Employment and Labour Deputy Director for Employment Equity (EE) Registry, Lucia Rayner says there must be consequences for harassment in the workplace. This will ensure that individuals who harass others are held accountable and face disciplinary action.

Rayner was speaking during the joint Department of Employment and Labour, and the Commission for Conciliation Mediation and Arbitration (CCMA) 2022 Employment Equity workshop

The national roadshow has the aim to create awareness about the EE Act and dissect the Code of Good Practice on the Prevention and Elimination of Violence and Harassment in the World of Work which South Africa ratified in 2022.

According to the code, harassment is defined as the use of physical force or power, threatened or actual, against another person or against a group or community, which either results in, or has a high likelihood of resulting in social injustice, economic harm, injury, death, physical and psychological harm, mal-development or deprivation.

While the number of incidents of harassment declined over the last three years, it is expected to increase after the introduction of the Code of Good Practice and the return of people to their offices after many worked from home in previous months.
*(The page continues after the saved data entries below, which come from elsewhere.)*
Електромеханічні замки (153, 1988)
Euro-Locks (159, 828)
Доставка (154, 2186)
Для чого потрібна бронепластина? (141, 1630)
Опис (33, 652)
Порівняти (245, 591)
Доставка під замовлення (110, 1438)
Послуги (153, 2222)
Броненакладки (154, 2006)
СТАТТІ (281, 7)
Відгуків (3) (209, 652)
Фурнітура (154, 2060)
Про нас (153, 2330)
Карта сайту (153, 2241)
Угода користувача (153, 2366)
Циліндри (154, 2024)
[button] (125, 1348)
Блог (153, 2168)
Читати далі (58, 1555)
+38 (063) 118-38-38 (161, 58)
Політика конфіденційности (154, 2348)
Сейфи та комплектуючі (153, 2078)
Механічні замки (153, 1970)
In 2019/2020 the CCMA dealt with a total of 1 834 disputes which dropped to 1 260 disputes in 2021/2022.

CCMA regional commissioner Letsema Mokoena believes that some victims of harassment may choose to remain silent as they fear retaliation.
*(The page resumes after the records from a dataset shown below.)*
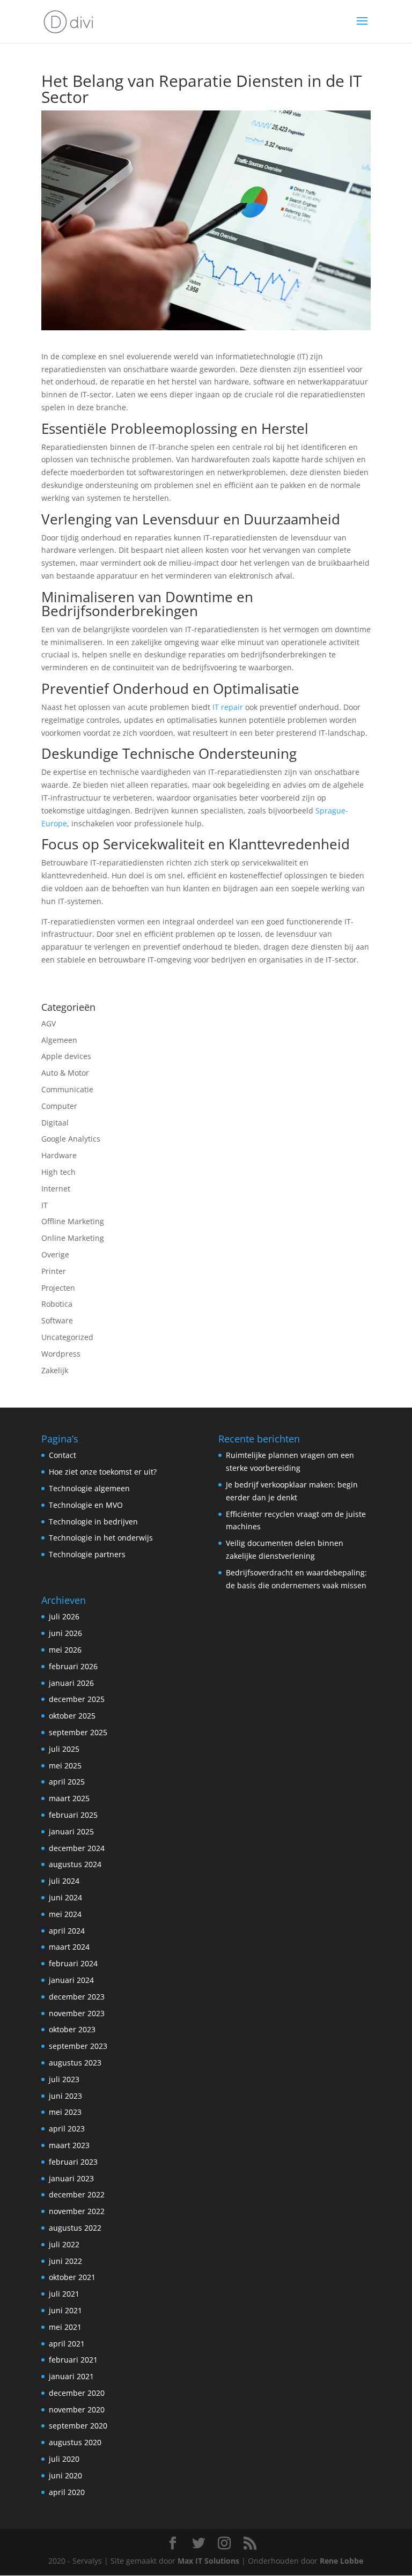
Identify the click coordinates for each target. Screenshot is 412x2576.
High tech (58, 1172)
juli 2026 (64, 1616)
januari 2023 (71, 2178)
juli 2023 (64, 2079)
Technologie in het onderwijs (101, 1538)
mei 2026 (65, 1650)
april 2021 (67, 2343)
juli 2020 (64, 2459)
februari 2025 (73, 1815)
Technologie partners (87, 1554)
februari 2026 (73, 1666)
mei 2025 (65, 1765)
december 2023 (77, 1997)
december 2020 (77, 2393)
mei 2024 (65, 1914)
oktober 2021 (72, 2277)
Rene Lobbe (341, 2561)
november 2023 (77, 2013)
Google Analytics (70, 1139)
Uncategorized (67, 1337)
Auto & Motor (65, 1073)
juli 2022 (64, 2244)
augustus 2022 (75, 2228)
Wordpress (60, 1354)
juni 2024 (65, 1897)
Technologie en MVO (86, 1505)
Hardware (59, 1155)
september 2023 (78, 2046)
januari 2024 (71, 1980)
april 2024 (67, 1931)
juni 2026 (65, 1633)
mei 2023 (65, 2112)
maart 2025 (69, 1798)
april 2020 (67, 2492)
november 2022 (77, 2211)
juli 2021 (64, 2294)
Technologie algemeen (89, 1488)
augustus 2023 (75, 2062)
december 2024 (77, 1848)
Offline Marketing (72, 1221)
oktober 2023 (72, 2029)
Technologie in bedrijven (93, 1521)
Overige (55, 1254)
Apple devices (66, 1056)
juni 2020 (65, 2475)
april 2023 (67, 2128)
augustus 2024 (75, 1864)
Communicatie (67, 1089)
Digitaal (55, 1122)
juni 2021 (65, 2310)
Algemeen (59, 1040)
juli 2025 (64, 1749)
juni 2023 (65, 2096)
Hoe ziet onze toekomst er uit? (103, 1472)
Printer (53, 1271)
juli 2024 (64, 1881)
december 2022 (77, 2194)
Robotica (56, 1304)
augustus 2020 (75, 2442)
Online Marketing (72, 1238)
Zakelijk (54, 1370)
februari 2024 (73, 1963)
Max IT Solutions (208, 2561)
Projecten (58, 1288)
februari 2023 (73, 2162)
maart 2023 (69, 2145)
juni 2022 (65, 2261)
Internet (55, 1188)
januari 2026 (71, 1683)
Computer (59, 1106)
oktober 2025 (72, 1716)
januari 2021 (71, 2376)
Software (57, 1320)
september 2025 (78, 1732)
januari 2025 (71, 1831)
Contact (62, 1455)
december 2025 (77, 1699)
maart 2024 (69, 1947)
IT (44, 1205)
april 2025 (67, 1781)
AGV (48, 1023)
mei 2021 (65, 2327)
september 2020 (78, 2425)
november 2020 (77, 2409)
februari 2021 (73, 2360)
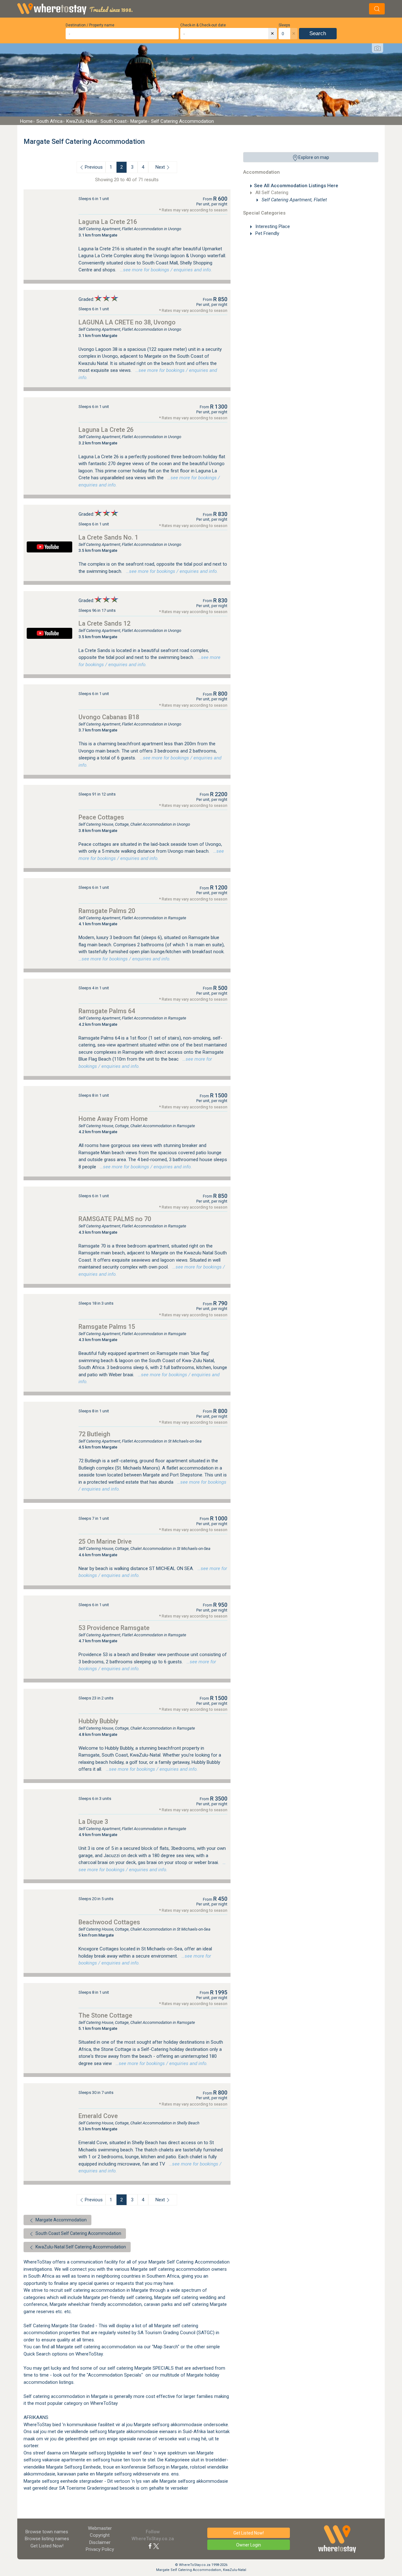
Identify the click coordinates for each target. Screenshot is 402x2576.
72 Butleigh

“Some of the reasons that make complainants to remain silent include the fear to lose jobs, making the harasser angry, not being believed, being seen as troublemakers, being blamed or accused of ‘asking for it’, and getting the harasser into trouble,” explained Mokoena.

It is important to note that The Code of Good Practice seeks to address the prevention, elimination and management of all forms of harassment in the workplace. Individuals have the right to report all forms of harassment in the workplace.